Personal details
- Born: prior to 1615
- Died: October 1648 Hartford, Connecticut, United States
- Spouse: Mary Arnold

= Richard Risley =

Richard Risley (before 1615 – October 1648) was an early Puritan settler in the Massachusetts Bay Colony and one of the founders of Hartford, Connecticut. Risley sailed from England on July 15, 1633, in the ship Griffen(Griffin) with Thomas Hooker, William Stone, John Cotton, and John Haynes. They arrived in Boston on September 4, 1633.

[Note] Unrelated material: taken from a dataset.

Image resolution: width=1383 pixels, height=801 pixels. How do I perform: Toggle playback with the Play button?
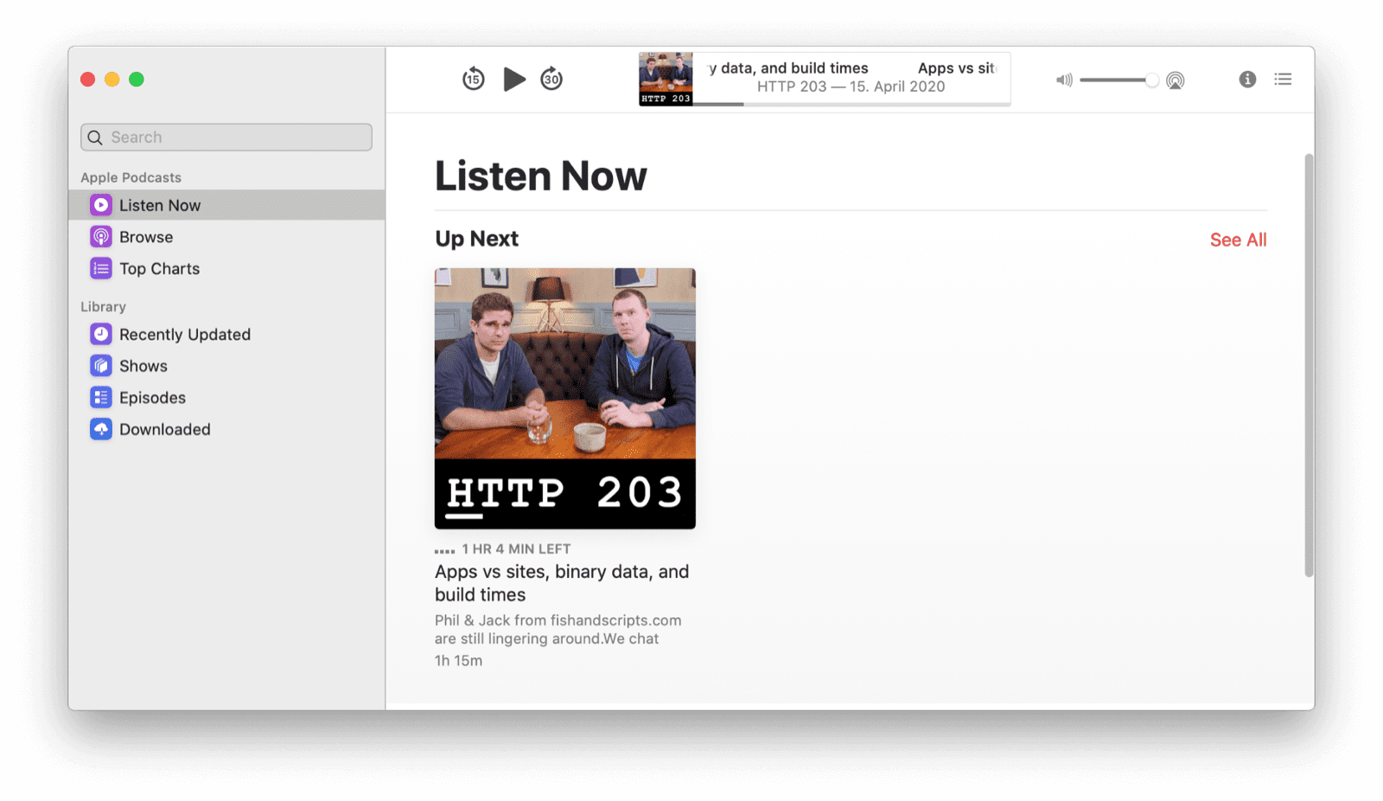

In May 1636, Risley left Massachusetts with almost the entire company he had arrived with two and a half years earlier. They found John Winthrop to be too dictatorial. The group headed west through the wilderness, and after a month stopped in an area now occupied by the city of Hartford, Connecticut.

Within the year, the group started a collective government to fight the Pequot War. By the next year, they had adopted what is now generally considered the first written constitution in Western history, the Fundamental Orders of Connecticut. The group eventually signed a treaty with the Indians for a tract of land and settled down.

The present-day state capitol building in Hartford sits on the original Risley land grant.

Risley died at Hockanum, Connecticut of typhoid in October 1648, leaving his wife and three children, ages two months to eight years.